Certain putative class action lawsuits were filed against Bally Total Fitness, which subsequently filed a petition for bankruptcy protection. In re Bally Total Fitness of Greater New York, Inc., 402 B.R. 616, 2009 WL 931537, *1 (S.D.N.Y. 2009). Plaintiffs in one of the class action lawsuits, the “Carrera” plaintiffs, “brought…a class action on behalf of thousands of employees” and alleged that Bally made employees work off-the-clock, failed to provide meal and rest periods, failed to provide timely itemized wage statements or final paychecks, and failed to reimburse business expenses. Id. Plaintiffs in another class action lawsuit, the “Flores” plaintiffs, “brought…a class action on behalf of Bally employees…for unpaid wages, failure to provide meal and rest periods mandated by California law and failure to reimburse business expenses.” Id., at *2. The Flores class action was originally filed in California state court, but defense attorneys removed the class action to federal court under CAFA (Class Action Fairness Act of 2005), id. Bally’s employees had entered into a written agreement with the company, the “Bally Total Fitness Corporation Employment Dispute Resolution Procedure” (EDRP), which required that employment-related claims be submitted to arbitration and which contained a class action waiver provision such that employment claims were required to be arbitrated individually. Id. In Carrera, Bally lost a motion to compel arbitration of the individual claims, and appellate proceedings were stayed due to the bankruptcy filing; in Flores, Bally’s motion to compel arbitration of individual claims was pending when the company filed bankruptcy, so a decision on that motion was stayed. Id. Plaintiffs in the Carrera class action moved the bankruptcy court to (1) permit them to file a “class proof of claim,” and (2) lifting the automatic stay so the class action could proceed in state court in order to “liquidate” the claims or, alternatively, certifying the litigation as a class action. Id., at *1. Plaintiffs in the Flores class action moved the bankruptcy court to certify the litigation as a class action. Id. The bankruptcy court denied each motion.
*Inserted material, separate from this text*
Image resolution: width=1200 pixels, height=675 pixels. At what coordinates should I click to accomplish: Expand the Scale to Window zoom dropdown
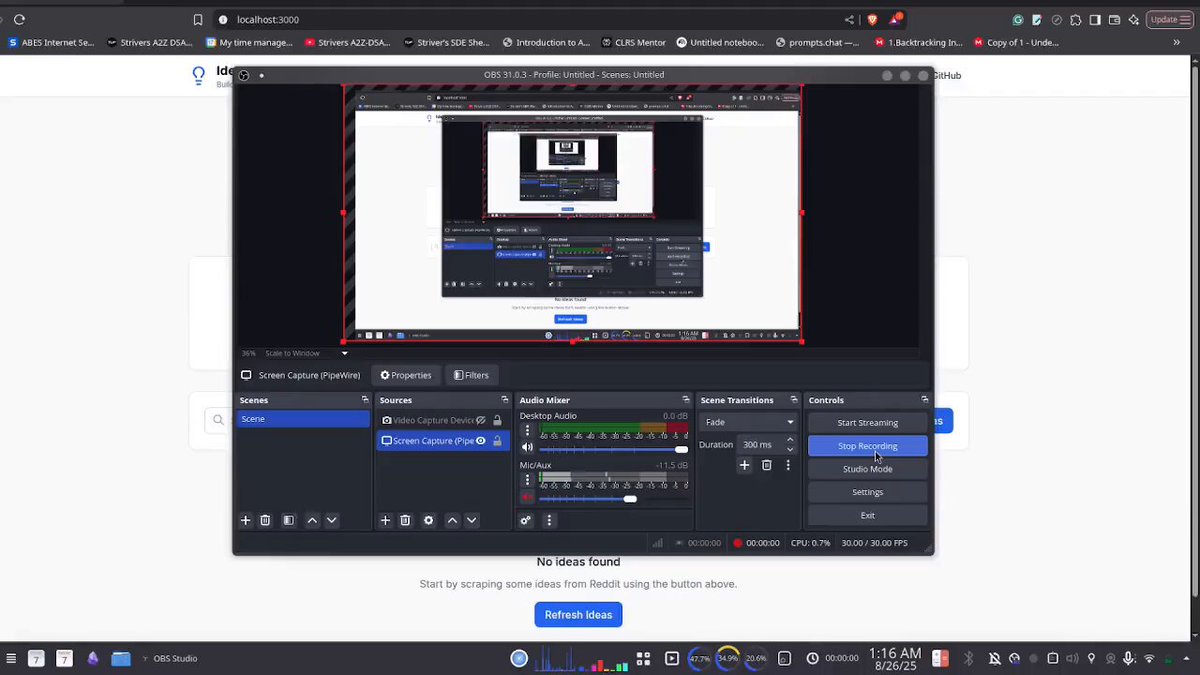[344, 353]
With respect to the Carrera plaintiffs’ request for leave to file a class proof of claim, the bankruptcy court noted that there is “no absolute right to file a class proof of claim under the Bankruptcy Code.” In re Bally, at *2 (citations omitted). Rather, in deciding whether to permit the filing of a class proof of claim, bankruptcy courts consider “a) whether the class claimant moved to extend the application of Rule 23 to its proof of claim; b) whether ‘the benefits derived from the use of the class claim device are consistent with the goals of bankruptcy’; and c) whether the claims which the proponent seeks to certify fulfill the requirements of Rule 23.” Id. (citation omitted). The bankruptcy court denied the motion because plaintiffs “failed to demonstrate that the requested relief would both be consistent with the goals of bankruptcy and satisfy the Rule 23 requirements.” Id. In this regard, the Court explained that class proofs of claim are consistent with the goals of bankruptcy “in two principal situations: (i) where a class has been certified pre-petition by a non-bankruptcy court; and (ii) where there has been no actual or constructive notice to the class members of the bankruptcy case and Bar Date.” Id., at *3. As neither situation applied to either the Carrera or Flores class action complaints, the Court denied the motion to permit the filing of a class proof of claim. Id.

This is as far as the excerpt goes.